» Task: Copy the material below line for line, keeping every character, space, and break unchanged.

--- Exercise data ---

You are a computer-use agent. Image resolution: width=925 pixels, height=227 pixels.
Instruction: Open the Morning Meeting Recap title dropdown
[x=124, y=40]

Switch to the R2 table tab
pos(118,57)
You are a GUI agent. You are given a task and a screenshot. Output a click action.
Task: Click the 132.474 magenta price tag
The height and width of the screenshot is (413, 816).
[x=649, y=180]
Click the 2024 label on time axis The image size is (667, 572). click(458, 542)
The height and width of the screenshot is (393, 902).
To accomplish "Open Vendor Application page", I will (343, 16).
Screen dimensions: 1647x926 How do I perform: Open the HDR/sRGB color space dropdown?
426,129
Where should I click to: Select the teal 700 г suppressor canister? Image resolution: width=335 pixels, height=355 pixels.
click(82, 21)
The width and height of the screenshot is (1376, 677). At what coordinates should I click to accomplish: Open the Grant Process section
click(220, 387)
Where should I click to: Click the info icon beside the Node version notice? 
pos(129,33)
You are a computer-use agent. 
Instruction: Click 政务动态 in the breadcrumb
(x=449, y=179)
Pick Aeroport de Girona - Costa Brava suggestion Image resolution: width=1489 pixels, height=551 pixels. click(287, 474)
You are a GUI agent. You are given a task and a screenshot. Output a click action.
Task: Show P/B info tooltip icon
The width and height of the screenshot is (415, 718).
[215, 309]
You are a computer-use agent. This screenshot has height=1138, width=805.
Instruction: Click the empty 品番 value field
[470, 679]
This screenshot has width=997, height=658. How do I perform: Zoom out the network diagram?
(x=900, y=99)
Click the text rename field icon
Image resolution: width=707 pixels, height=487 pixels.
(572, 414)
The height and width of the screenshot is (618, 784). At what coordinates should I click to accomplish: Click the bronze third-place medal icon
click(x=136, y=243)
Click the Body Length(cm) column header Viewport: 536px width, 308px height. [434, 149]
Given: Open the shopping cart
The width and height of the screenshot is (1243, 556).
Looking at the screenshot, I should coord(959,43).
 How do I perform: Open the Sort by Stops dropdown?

---

» Answer to the exercise:
You are a computer-use agent. Image resolution: width=925 pixels, height=227 pixels.
Instruction: Open the Morning Meeting Recap title dropdown
[x=124, y=40]

Switch to the R2 table tab
pos(118,57)
You are a GUI agent. You are given a task and a screenshot. Output a click action.
Task: Click the 132.474 magenta price tag
The height and width of the screenshot is (413, 816).
[x=649, y=180]
Click the 2024 label on time axis The image size is (667, 572). click(458, 542)
The height and width of the screenshot is (393, 902).
To accomplish "Open Vendor Application page", I will (343, 16).
Screen dimensions: 1647x926 How do I perform: Open the HDR/sRGB color space dropdown?
426,129
Where should I click to: Select the teal 700 г suppressor canister? Image resolution: width=335 pixels, height=355 pixels.
click(82, 21)
The width and height of the screenshot is (1376, 677). At what coordinates should I click to accomplish: Open the Grant Process section
click(220, 387)
Where should I click to: Click the info icon beside the Node version notice? 
pos(129,33)
You are a computer-use agent. 
Instruction: Click 政务动态 in the breadcrumb
(x=449, y=179)
Pick Aeroport de Girona - Costa Brava suggestion Image resolution: width=1489 pixels, height=551 pixels. click(287, 474)
You are a GUI agent. You are given a task and a screenshot. Output a click action.
Task: Show P/B info tooltip icon
The width and height of the screenshot is (415, 718).
[215, 309]
You are a computer-use agent. This screenshot has height=1138, width=805.
Instruction: Click the empty 品番 value field
[470, 679]
This screenshot has width=997, height=658. How do I perform: Zoom out the network diagram?
(x=900, y=99)
Click the text rename field icon
Image resolution: width=707 pixels, height=487 pixels.
(572, 414)
The height and width of the screenshot is (618, 784). At what coordinates should I click to accomplish: Click the bronze third-place medal icon
click(x=136, y=243)
Click the Body Length(cm) column header Viewport: 536px width, 308px height. [434, 149]
Given: Open the shopping cart
The width and height of the screenshot is (1243, 556).
Looking at the screenshot, I should coord(959,43).
 How do I perform: Open the Sort by Stops dropdown?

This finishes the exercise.